En entrant dans la chambre d’Isla, Sofia sentit son cœur se briser. La fillette était recroquevillée sous les couvertures, ses joues brûlantes. Ses yeux mi-clos s’ouvrirent à peine, puis soudain, ils brillèrent.
- Sofia… souffla-t-elle, un sourire fragile aux lèvres.
Sofia s’approcha rapidement et s’assit au bord du lit.
- Je suis là, Isla. Chut, ça va aller.
La petite, comme apaisée par une simple caresse, se blottit contre elle. Et, à la stupeur de Maximilian et de la gouvernante, accepta enfin de boire quelques gorgées d’eau.
- Merci… murmura-t-il presque inaudiblement, se tenant en retrait.
Les heures suivantes furent étranges.
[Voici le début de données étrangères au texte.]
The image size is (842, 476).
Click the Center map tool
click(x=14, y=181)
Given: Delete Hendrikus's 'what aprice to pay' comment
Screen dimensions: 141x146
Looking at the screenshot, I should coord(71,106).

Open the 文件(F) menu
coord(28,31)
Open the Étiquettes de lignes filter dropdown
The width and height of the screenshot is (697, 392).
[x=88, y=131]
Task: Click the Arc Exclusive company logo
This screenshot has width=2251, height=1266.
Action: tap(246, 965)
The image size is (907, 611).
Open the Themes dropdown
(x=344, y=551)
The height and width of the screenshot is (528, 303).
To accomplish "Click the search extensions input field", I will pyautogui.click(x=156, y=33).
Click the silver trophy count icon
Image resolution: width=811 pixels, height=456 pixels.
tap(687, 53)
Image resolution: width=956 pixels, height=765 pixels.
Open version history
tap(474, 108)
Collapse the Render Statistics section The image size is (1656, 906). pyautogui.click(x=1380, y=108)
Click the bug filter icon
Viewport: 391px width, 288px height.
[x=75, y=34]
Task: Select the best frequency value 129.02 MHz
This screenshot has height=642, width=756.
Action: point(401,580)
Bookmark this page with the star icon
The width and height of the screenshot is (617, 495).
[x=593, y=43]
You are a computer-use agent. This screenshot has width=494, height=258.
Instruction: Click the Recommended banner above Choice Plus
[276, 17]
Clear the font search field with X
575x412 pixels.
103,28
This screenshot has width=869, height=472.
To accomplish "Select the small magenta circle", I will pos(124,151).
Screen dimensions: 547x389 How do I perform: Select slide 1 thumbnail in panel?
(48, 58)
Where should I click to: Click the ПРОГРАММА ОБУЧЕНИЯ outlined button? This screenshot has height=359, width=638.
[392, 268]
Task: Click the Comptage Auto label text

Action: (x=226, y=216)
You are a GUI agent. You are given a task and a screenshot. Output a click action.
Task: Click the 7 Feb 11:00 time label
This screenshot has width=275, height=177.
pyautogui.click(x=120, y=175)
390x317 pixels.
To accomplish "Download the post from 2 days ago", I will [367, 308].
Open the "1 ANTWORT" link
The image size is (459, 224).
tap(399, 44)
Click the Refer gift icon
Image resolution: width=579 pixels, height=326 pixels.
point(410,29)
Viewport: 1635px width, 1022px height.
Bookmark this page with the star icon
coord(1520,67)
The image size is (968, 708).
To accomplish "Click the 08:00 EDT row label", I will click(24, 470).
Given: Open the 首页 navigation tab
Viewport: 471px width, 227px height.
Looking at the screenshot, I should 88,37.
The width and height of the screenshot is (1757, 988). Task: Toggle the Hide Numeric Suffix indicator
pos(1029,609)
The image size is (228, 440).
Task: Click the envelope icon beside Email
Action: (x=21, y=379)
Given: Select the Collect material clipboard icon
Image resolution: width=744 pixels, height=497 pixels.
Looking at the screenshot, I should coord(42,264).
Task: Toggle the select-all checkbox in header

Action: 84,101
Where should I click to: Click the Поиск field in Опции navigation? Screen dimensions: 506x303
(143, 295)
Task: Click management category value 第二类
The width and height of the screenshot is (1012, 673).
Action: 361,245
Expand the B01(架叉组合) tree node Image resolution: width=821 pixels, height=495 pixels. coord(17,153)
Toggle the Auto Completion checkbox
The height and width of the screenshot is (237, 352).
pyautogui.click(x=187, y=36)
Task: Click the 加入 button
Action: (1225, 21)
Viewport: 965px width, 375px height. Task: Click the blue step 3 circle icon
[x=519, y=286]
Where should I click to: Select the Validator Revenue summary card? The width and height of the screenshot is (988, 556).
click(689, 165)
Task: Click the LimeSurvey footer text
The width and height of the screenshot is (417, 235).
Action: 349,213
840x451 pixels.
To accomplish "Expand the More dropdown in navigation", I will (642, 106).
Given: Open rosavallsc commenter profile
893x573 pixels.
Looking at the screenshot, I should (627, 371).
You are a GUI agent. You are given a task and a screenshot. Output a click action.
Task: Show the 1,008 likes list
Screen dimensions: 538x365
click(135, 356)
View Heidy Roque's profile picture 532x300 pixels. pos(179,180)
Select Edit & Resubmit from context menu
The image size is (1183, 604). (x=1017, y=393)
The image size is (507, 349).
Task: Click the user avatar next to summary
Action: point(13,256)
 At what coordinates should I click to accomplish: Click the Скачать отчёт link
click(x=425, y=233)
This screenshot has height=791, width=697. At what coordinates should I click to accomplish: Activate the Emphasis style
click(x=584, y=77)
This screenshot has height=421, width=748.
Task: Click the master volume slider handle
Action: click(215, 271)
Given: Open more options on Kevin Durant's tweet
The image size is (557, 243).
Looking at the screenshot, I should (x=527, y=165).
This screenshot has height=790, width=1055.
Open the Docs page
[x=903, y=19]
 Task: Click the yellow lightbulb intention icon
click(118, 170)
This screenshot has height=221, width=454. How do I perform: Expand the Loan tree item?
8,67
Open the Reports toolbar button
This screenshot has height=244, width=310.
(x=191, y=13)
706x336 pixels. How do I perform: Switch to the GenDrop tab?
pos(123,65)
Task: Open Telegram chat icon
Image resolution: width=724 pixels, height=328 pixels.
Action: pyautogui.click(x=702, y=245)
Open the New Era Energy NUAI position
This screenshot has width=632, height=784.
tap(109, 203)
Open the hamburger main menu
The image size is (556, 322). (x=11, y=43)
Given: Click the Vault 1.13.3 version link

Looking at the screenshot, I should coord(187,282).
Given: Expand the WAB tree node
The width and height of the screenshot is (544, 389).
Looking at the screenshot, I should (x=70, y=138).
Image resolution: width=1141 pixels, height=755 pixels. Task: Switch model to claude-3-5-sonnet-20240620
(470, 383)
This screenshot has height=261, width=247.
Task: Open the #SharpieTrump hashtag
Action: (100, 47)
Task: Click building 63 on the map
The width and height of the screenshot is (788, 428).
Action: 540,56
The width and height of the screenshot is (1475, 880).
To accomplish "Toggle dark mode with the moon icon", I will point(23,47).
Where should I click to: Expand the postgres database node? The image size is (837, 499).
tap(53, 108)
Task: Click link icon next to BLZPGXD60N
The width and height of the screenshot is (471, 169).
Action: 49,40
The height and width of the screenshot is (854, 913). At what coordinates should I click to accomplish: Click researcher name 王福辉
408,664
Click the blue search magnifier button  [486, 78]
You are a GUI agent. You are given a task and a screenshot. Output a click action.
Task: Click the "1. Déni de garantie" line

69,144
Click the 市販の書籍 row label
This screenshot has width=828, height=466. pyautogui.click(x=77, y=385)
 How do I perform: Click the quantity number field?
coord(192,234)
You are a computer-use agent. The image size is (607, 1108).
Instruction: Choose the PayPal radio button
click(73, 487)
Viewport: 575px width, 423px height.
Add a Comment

Sofia resta près d’Isla, lui parlant doucement, lui fredonnant des chansons simples. La fièvre commença à redescendre. À chaque fois que Sofia s’éloignait un peu, l’enfant gémissait et tendait les bras.
- Elle ne veut que vous, constata la gouvernante, secouant la tête avec un mélange de fatigue et d’admiration.
Maximilian, lui, observait en silence. Il voyait sa fille sourire faiblement pour la première fois depuis des jours. Il voyait Sofia, patiente et douce, réussir là où lui avait échoué.
Le soir, alors qu’Isla s’était enfin endormie profondément, Maximilian accompagna Sofia jusqu’au salon.
Il prit une inspiration.
- Vous voyez la situation. Elle ne va pas mieux sans vous.
Sofia secoua la tête.
- Je n’ai pas prévu de rester. J’ai mon travail, ma vie…
- Je vous demande seulement quelques semaines, insista-t-il, son regard brillant d’une intensité inhabituelle. Le temps qu’Isla se rétablisse vraiment. Après, vous déciderez.
Elle resta silencieuse, troublée.
- Je vous offrirai tout ce que vous voulez, ajouta-t-il.
Sofia leva les yeux vers lui, soutenant son regard.
- Ce n’est pas une question d’argent.
Il baissa légèrement la tête.
- Alors… faites-le pour elle.
Le silence tomba dans le grand salon, seulement troublé par le tic-tac d’une horloge ancienne.
Finalement, Sofia soupira.
- D’accord. Mais c’est temporaire. Je reste uniquement pour Isla.
Un éclair de soulagement traversa le visage de Maximilian.
- C’est tout ce que je demande.
La première nuit, Sofia dormit dans une chambre d’amis, simple mais luxueuse. Le lendemain matin, Isla se leva en meilleure forme et courut aussitôt la chercher.
- Sofia ! Tu restes avec moi ? Pour toujours ? demanda-t-elle en serrant sa main.
Sofia esquissa un sourire.
- Pour un moment, Isla. Juste pour un moment.
Mais dans les yeux de la petite, il n’y avait aucun doute : elle croyait avoir enfin trouvé ce qu’elle voulait.